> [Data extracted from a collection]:
☆ ☆ ☆
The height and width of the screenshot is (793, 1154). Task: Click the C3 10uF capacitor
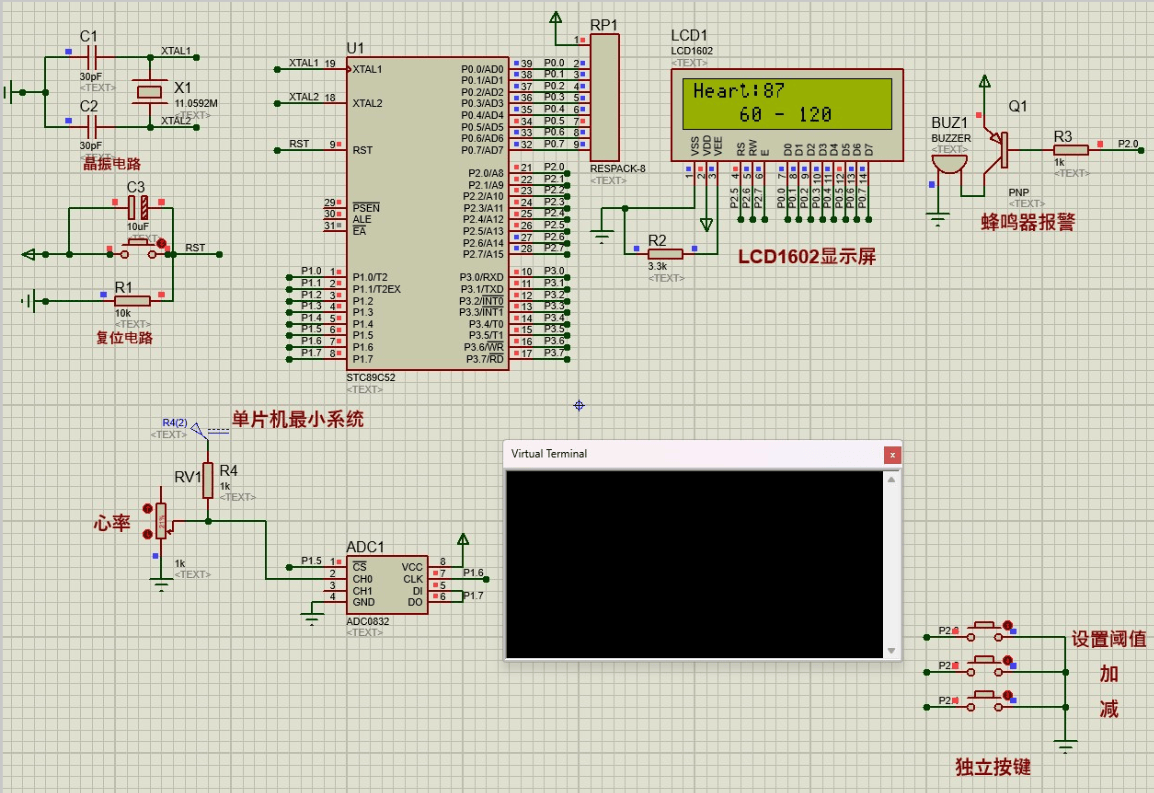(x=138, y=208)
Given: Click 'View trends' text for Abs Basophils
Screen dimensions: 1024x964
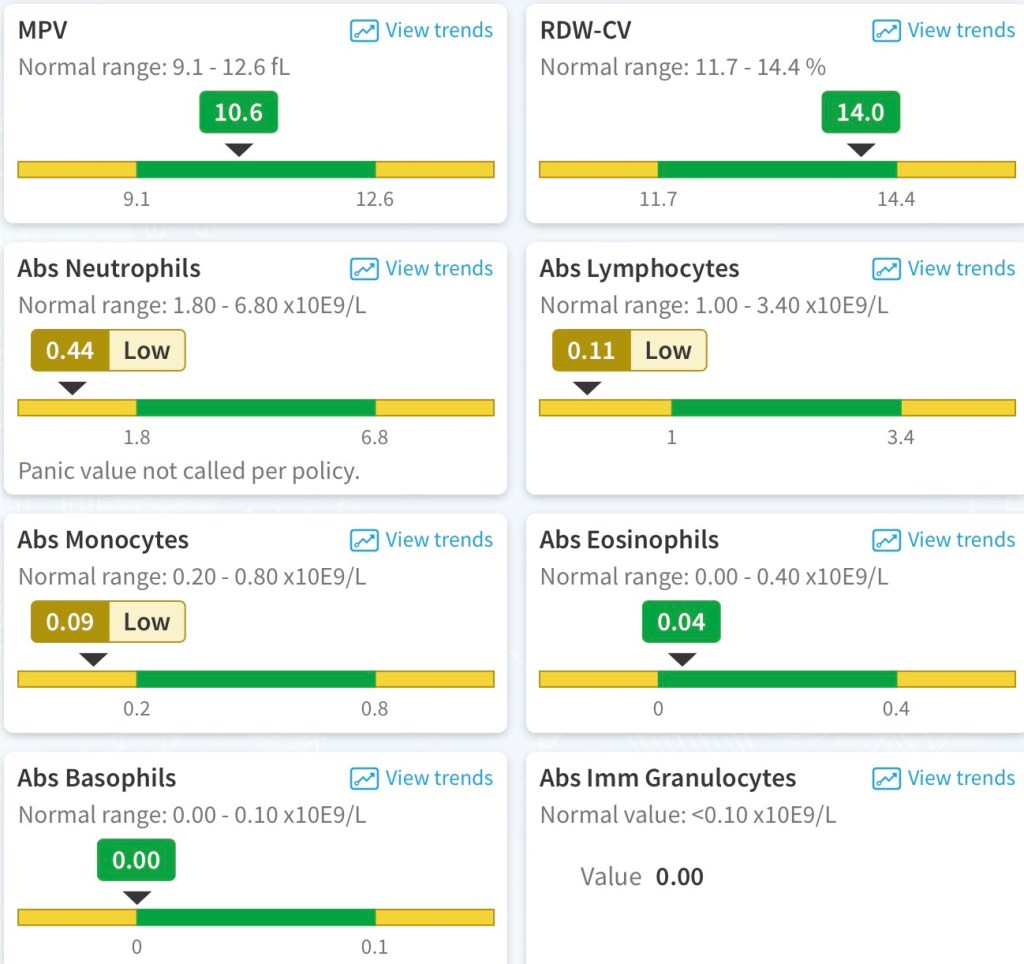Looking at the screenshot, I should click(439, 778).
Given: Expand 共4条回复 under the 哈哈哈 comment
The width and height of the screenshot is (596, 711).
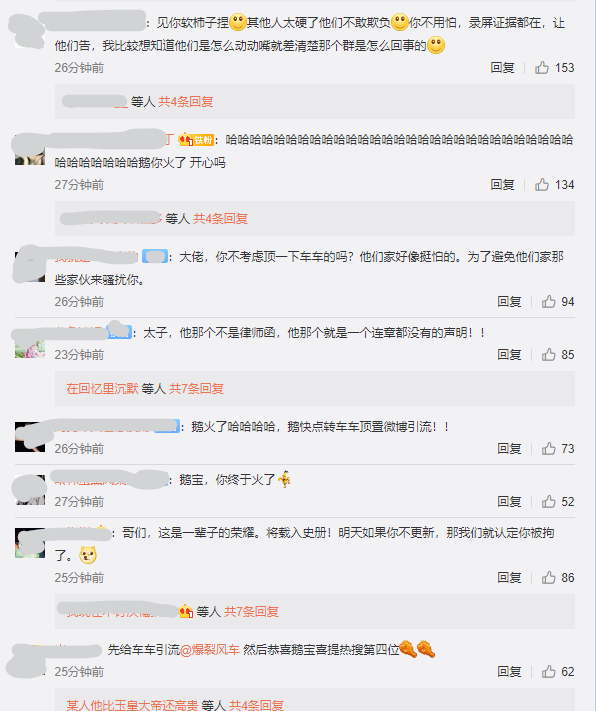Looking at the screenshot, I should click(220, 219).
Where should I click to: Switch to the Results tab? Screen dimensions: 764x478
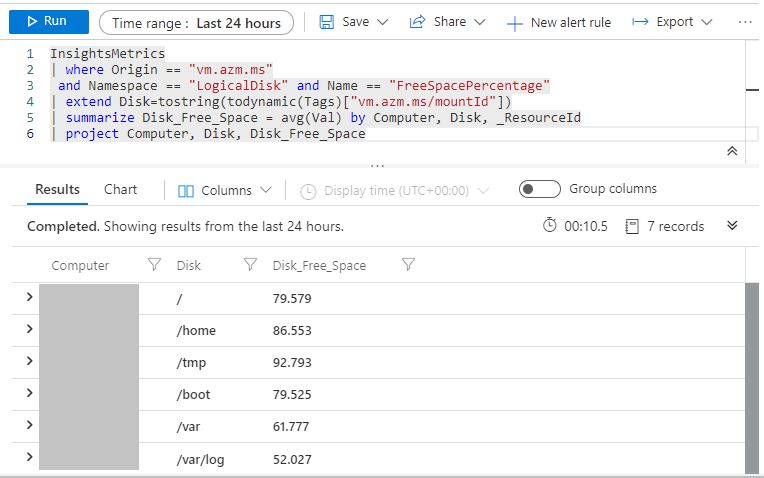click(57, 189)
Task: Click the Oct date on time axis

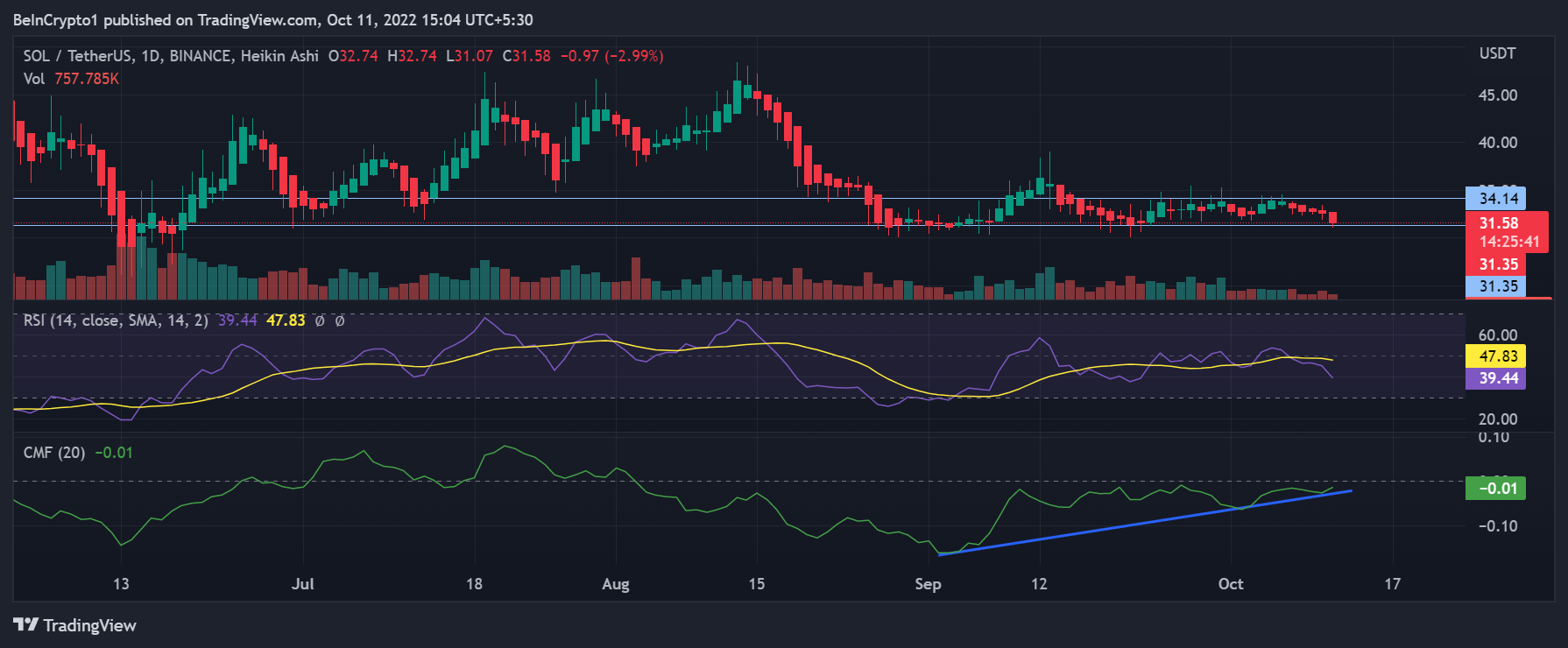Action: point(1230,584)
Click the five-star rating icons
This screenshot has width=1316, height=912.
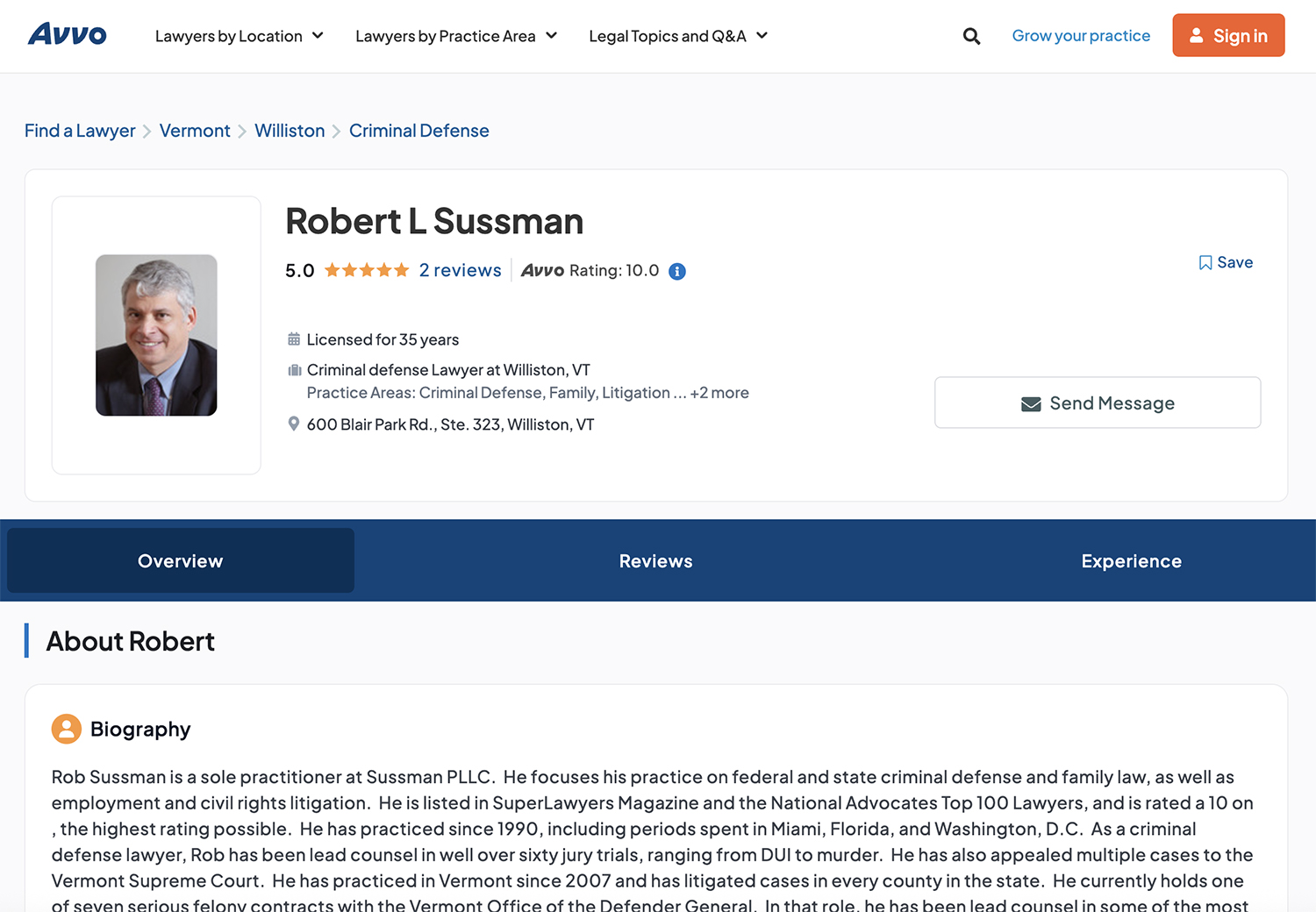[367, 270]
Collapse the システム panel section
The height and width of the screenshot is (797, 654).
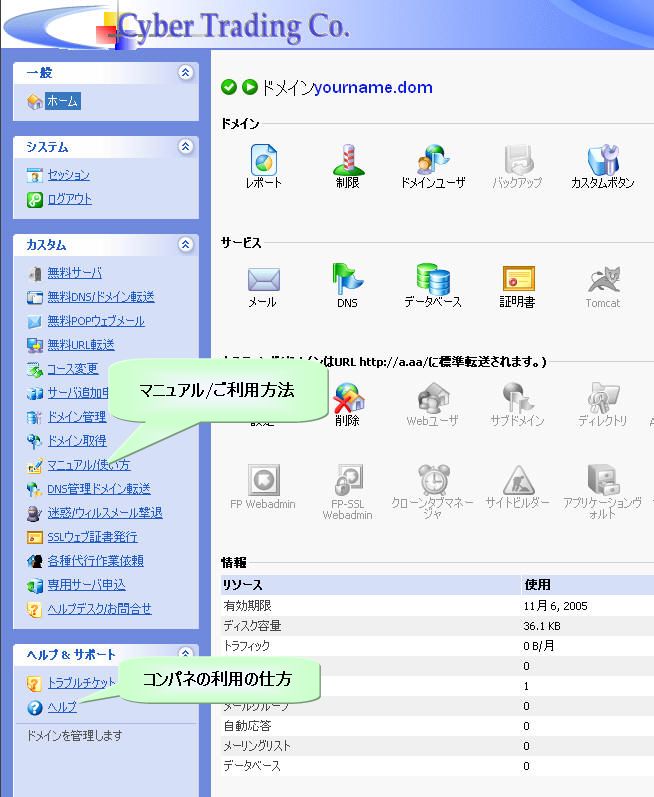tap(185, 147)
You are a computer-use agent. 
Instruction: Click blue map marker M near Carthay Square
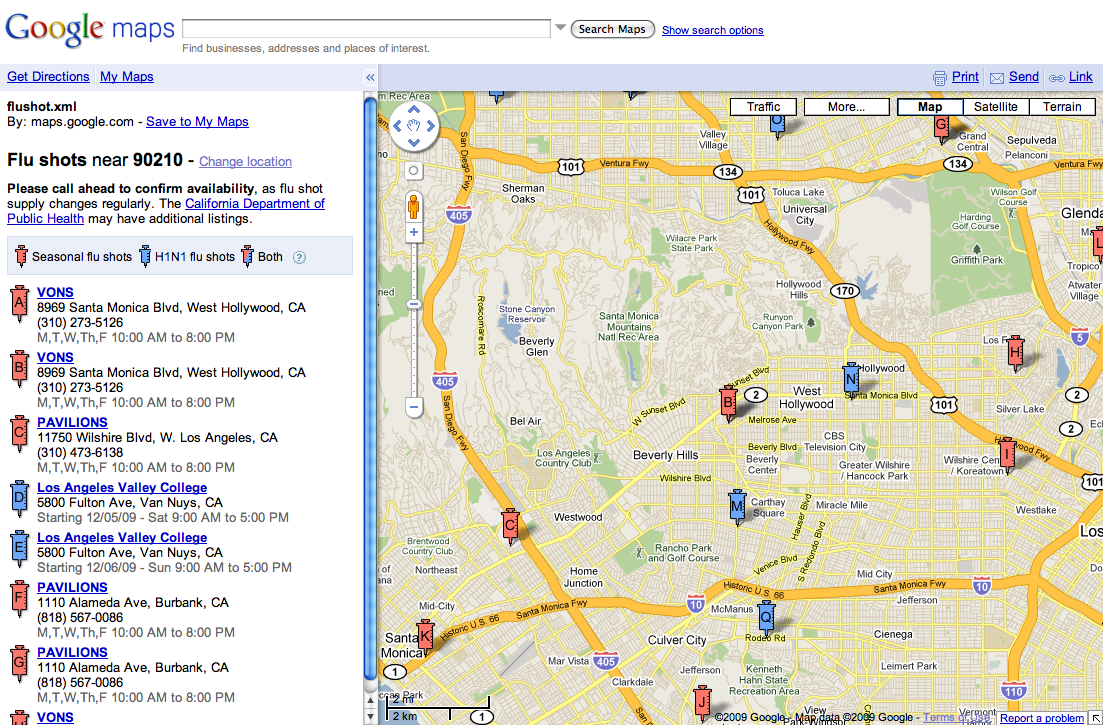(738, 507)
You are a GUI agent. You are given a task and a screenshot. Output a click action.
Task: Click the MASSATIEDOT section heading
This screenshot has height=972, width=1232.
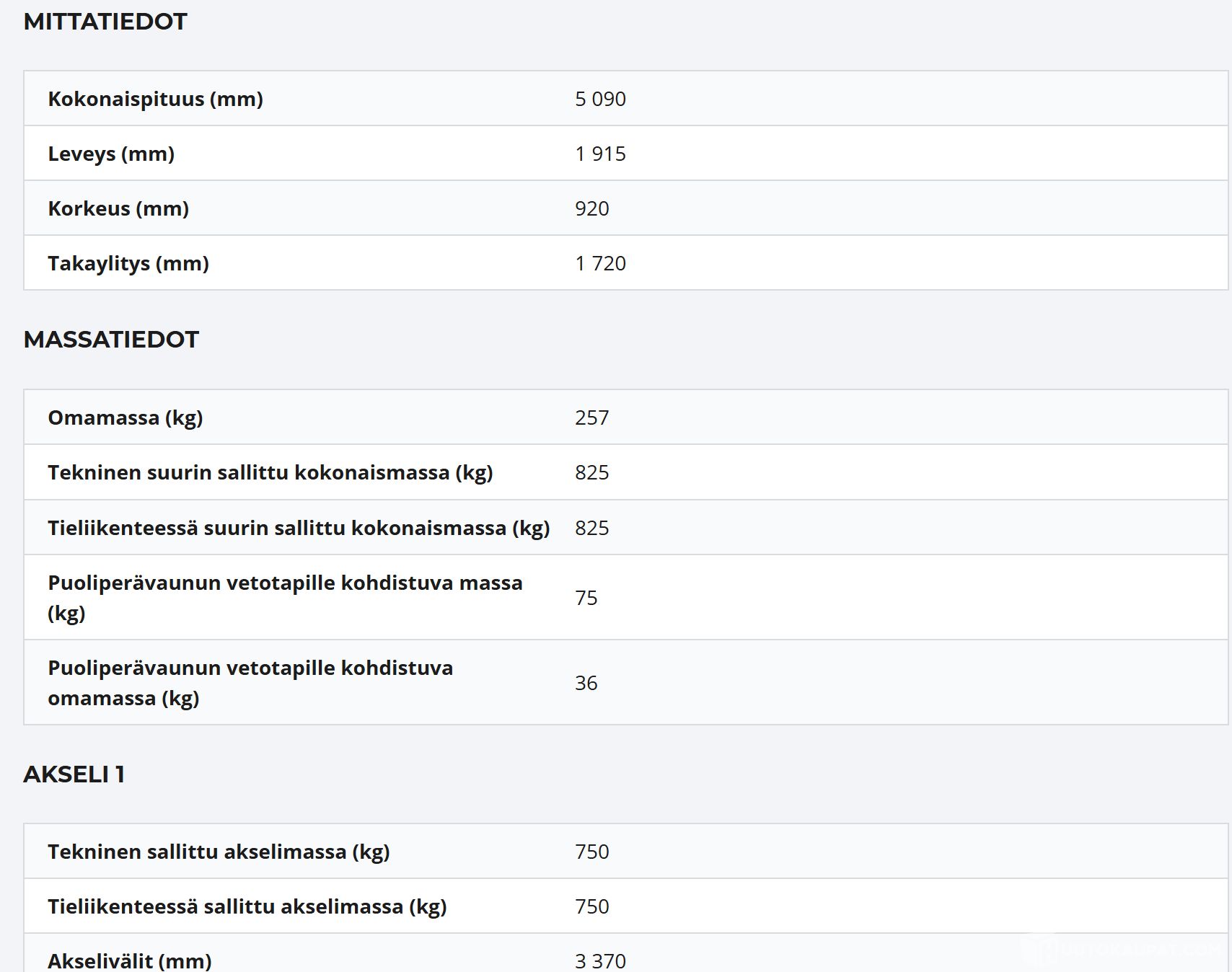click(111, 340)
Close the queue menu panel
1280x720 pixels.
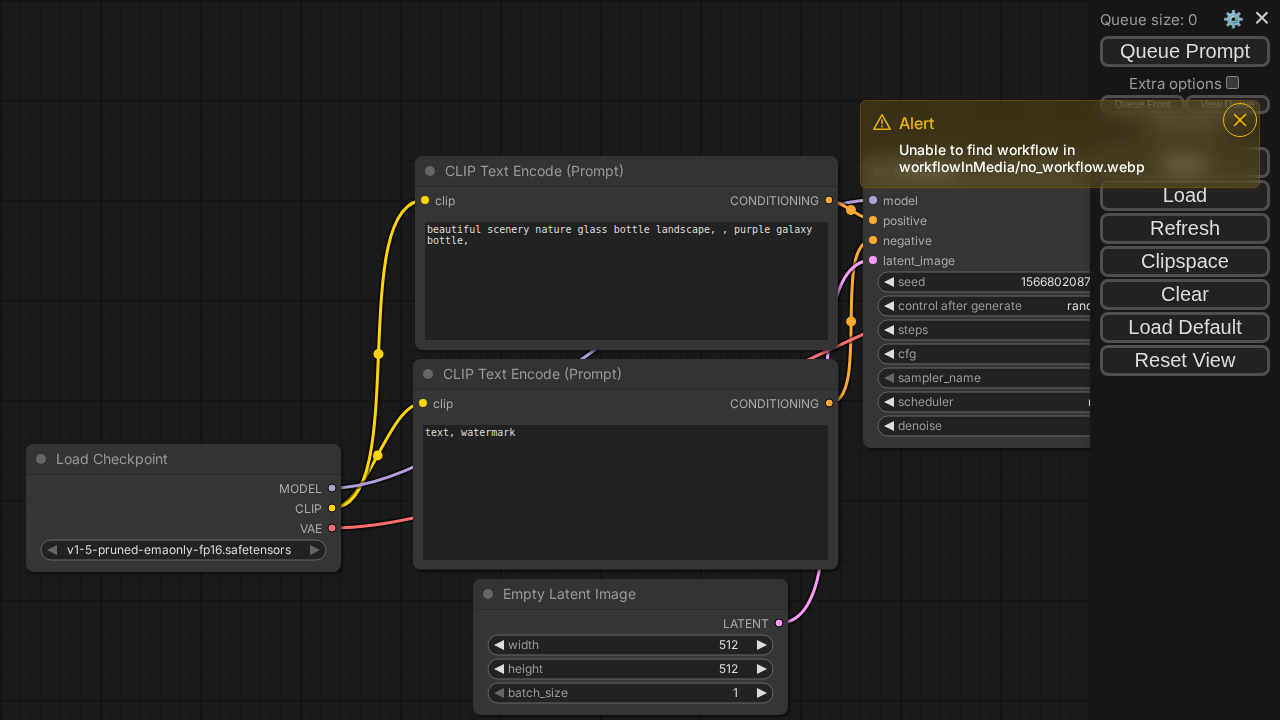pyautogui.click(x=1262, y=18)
☆ ☆ ☆
> [WORK ITEM]: Output each record above word for word, leaving out images.

> [RESULT]:
The height and width of the screenshot is (793, 1154). Task: Click the C3 10uF capacitor
(x=138, y=208)
Given: Click 'View trends' text for Abs Basophils
Screen dimensions: 1024x964
Looking at the screenshot, I should click(439, 778).
Given: Expand 共4条回复 under the 哈哈哈 comment
The width and height of the screenshot is (596, 711).
Looking at the screenshot, I should click(220, 219).
Where should I click to: Switch to the Results tab? Screen dimensions: 764x478
click(57, 189)
Task: Click the Oct date on time axis

Action: point(1230,584)
Click the five-star rating icons
This screenshot has width=1316, height=912.
[367, 270]
Collapse the システム panel section
The height and width of the screenshot is (797, 654).
tap(185, 147)
You are a computer-use agent. 
Instruction: Click blue map marker M near Carthay Square
(738, 507)
You are a GUI agent. You are given a task and a screenshot. Output a click action.
Task: Click the MASSATIEDOT section heading
This screenshot has height=972, width=1232.
click(111, 340)
Close the queue menu panel
1280x720 pixels.
pyautogui.click(x=1262, y=18)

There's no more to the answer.